Extracted data entries

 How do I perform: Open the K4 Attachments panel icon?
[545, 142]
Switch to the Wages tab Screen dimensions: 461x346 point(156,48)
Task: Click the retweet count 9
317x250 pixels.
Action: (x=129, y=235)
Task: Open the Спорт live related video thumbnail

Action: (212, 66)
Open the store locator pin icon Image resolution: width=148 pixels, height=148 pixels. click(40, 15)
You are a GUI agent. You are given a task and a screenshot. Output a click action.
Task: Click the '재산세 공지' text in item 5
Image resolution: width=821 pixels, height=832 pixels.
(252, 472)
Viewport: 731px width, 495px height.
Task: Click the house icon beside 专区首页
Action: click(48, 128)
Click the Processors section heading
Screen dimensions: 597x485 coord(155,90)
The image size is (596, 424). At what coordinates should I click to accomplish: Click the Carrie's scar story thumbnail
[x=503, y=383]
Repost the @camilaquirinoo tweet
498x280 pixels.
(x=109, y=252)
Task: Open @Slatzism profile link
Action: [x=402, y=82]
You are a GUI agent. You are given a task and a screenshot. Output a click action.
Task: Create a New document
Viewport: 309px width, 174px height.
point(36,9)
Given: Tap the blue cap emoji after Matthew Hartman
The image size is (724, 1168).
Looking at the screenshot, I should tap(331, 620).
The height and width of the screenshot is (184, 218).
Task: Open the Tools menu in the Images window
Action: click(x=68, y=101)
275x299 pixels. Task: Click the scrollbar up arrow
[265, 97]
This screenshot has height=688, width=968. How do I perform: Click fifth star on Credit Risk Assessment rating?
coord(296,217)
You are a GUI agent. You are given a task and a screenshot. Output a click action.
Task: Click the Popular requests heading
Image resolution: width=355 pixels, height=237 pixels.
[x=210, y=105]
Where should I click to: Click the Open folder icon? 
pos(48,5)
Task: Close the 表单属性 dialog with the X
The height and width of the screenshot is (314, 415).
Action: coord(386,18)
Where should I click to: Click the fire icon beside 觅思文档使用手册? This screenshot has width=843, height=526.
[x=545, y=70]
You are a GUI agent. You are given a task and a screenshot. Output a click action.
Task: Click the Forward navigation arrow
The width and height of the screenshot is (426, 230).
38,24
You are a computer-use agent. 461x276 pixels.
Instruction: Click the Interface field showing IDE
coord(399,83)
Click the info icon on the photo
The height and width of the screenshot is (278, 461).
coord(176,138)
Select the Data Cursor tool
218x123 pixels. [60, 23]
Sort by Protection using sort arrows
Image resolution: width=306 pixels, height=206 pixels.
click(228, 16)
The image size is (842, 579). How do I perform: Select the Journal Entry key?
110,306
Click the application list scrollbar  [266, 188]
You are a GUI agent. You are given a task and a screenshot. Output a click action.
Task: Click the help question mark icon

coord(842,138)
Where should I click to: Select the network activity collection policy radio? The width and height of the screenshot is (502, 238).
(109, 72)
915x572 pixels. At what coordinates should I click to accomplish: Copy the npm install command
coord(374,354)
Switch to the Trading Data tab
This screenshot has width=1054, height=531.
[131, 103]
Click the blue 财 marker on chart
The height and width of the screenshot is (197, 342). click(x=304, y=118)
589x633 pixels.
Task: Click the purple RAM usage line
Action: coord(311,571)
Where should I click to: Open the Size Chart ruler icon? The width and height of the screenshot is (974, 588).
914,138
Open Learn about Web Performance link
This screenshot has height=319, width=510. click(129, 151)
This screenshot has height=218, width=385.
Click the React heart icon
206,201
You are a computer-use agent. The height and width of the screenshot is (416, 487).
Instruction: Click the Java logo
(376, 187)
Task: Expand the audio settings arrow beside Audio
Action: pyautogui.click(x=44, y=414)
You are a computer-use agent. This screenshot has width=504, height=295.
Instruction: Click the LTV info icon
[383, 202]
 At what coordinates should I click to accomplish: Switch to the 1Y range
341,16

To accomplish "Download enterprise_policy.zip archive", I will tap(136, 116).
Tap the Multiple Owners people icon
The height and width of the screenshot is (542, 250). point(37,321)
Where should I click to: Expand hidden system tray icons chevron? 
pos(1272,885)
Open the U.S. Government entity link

Problem to work on — Convert the lines of the records above into a Markdown table with the columns Row and Line, numbering each row and omitting blank lines.

Written solution —
| Row | Line |
|---|---|
| 1 |  How do I perform: Open the K4 Attachments panel icon? |
| 2 | [545, 142] |
| 3 | Switch to the Wages tab Screen dimensions: 461x346 point(156,48) |
| 4 | Task: Click the retweet count 9 |
| 5 | 317x250 pixels. |
| 6 | Action: (x=129, y=235) |
| 7 | Task: Open the Спорт live related video thumbnail |
| 8 | Action: (212, 66) |
| 9 | Open the store locator pin icon Image resolution: width=148 pixels, height=148 pixels. click(40, 15) |
| 10 | You are a GUI agent. You are given a task and a screenshot. Output a click action. |
| 11 | Task: Click the '재산세 공지' text in item 5 |
| 12 | Image resolution: width=821 pixels, height=832 pixels. |
| 13 | (252, 472) |
| 14 | Viewport: 731px width, 495px height. |
| 15 | Task: Click the house icon beside 专区首页 |
| 16 | Action: click(48, 128) |
| 17 | Click the Processors section heading |
| 18 | Screen dimensions: 597x485 coord(155,90) |
| 19 | The image size is (596, 424). At what coordinates should I click to accomplish: Click the Carrie's scar story thumbnail |
| 20 | [x=503, y=383] |
| 21 | Repost the @camilaquirinoo tweet |
| 22 | 498x280 pixels. |
| 23 | (x=109, y=252) |
| 24 | Task: Open @Slatzism profile link |
| 25 | Action: [x=402, y=82] |
| 26 | You are a GUI agent. You are given a task and a screenshot. Output a click action. |
| 27 | Task: Create a New document |
| 28 | Viewport: 309px width, 174px height. |
| 29 | point(36,9) |
| 30 | Given: Tap the blue cap emoji after Matthew Hartman |
| 31 | The image size is (724, 1168). |
| 32 | Looking at the screenshot, I should tap(331, 620). |
| 33 | The height and width of the screenshot is (184, 218). |
| 34 | Task: Open the Tools menu in the Images window |
| 35 | Action: click(x=68, y=101) |
| 36 | 275x299 pixels. Task: Click the scrollbar up arrow |
| 37 | [265, 97] |
| 38 | This screenshot has height=688, width=968. How do I perform: Click fifth star on Credit Risk Assessment rating? |
| 39 | coord(296,217) |
| 40 | You are a GUI agent. You are given a task and a screenshot. Output a click action. |
| 41 | Task: Click the Popular requests heading |
| 42 | Image resolution: width=355 pixels, height=237 pixels. |
| 43 | [x=210, y=105] |
| 44 | Where should I click to: Click the Open folder icon?  |
| 45 | pos(48,5) |
| 46 | Task: Close the 表单属性 dialog with the X |
| 47 | The height and width of the screenshot is (314, 415). |
| 48 | Action: coord(386,18) |
| 49 | Where should I click to: Click the fire icon beside 觅思文档使用手册? This screenshot has width=843, height=526. |
| 50 | [x=545, y=70] |
| 51 | You are a GUI agent. You are given a task and a screenshot. Output a click action. |
| 52 | Task: Click the Forward navigation arrow |
| 53 | The width and height of the screenshot is (426, 230). |
| 54 | 38,24 |
| 55 | You are a computer-use agent. 461x276 pixels. |
| 56 | Instruction: Click the Interface field showing IDE |
| 57 | coord(399,83) |
| 58 | Click the info icon on the photo |
| 59 | The height and width of the screenshot is (278, 461). |
| 60 | coord(176,138) |
| 61 | Select the Data Cursor tool |
| 62 | 218x123 pixels. [60, 23] |
| 63 | Sort by Protection using sort arrows |
| 64 | Image resolution: width=306 pixels, height=206 pixels. |
| 65 | click(228, 16) |
| 66 | The image size is (842, 579). How do I perform: Select the Journal Entry key? |
| 67 | 110,306 |
| 68 | Click the application list scrollbar  [266, 188] |
| 69 | You are a GUI agent. You are given a task and a screenshot. Output a click action. |
| 70 | Task: Click the help question mark icon |
| 71 | coord(842,138) |
| 72 | Where should I click to: Select the network activity collection policy radio? The width and height of the screenshot is (502, 238). |
| 73 | (109, 72) |
| 74 | 915x572 pixels. At what coordinates should I click to accomplish: Copy the npm install command |
| 75 | coord(374,354) |
| 76 | Switch to the Trading Data tab |
| 77 | This screenshot has width=1054, height=531. |
| 78 | [131, 103] |
| 79 | Click the blue 财 marker on chart |
| 80 | The height and width of the screenshot is (197, 342). click(x=304, y=118) |
| 81 | 589x633 pixels. |
| 82 | Task: Click the purple RAM usage line |
| 83 | Action: coord(311,571) |
| 84 | Where should I click to: Open the Size Chart ruler icon? The width and height of the screenshot is (974, 588). |
| 85 | 914,138 |
| 86 | Open Learn about Web Performance link |
| 87 | This screenshot has height=319, width=510. click(129, 151) |
| 88 | This screenshot has height=218, width=385. |
| 89 | Click the React heart icon |
| 90 | 206,201 |
| 91 | You are a computer-use agent. The height and width of the screenshot is (416, 487). |
| 92 | Instruction: Click the Java logo |
| 93 | (376, 187) |
| 94 | Task: Expand the audio settings arrow beside Audio |
| 95 | Action: pyautogui.click(x=44, y=414) |
| 96 | You are a computer-use agent. This screenshot has width=504, height=295. |
| 97 | Instruction: Click the LTV info icon |
| 98 | [383, 202] |
| 99 |  At what coordinates should I click to accomplish: Switch to the 1Y range |
| 100 | 341,16 |
| 101 | To accomplish "Download enterprise_policy.zip archive", I will tap(136, 116). |
| 102 | Tap the Multiple Owners people icon |
| 103 | The height and width of the screenshot is (542, 250). point(37,321) |
| 104 | Where should I click to: Expand hidden system tray icons chevron?  |
| 105 | pos(1272,885) |
| 106 | Open the U.S. Government entity link |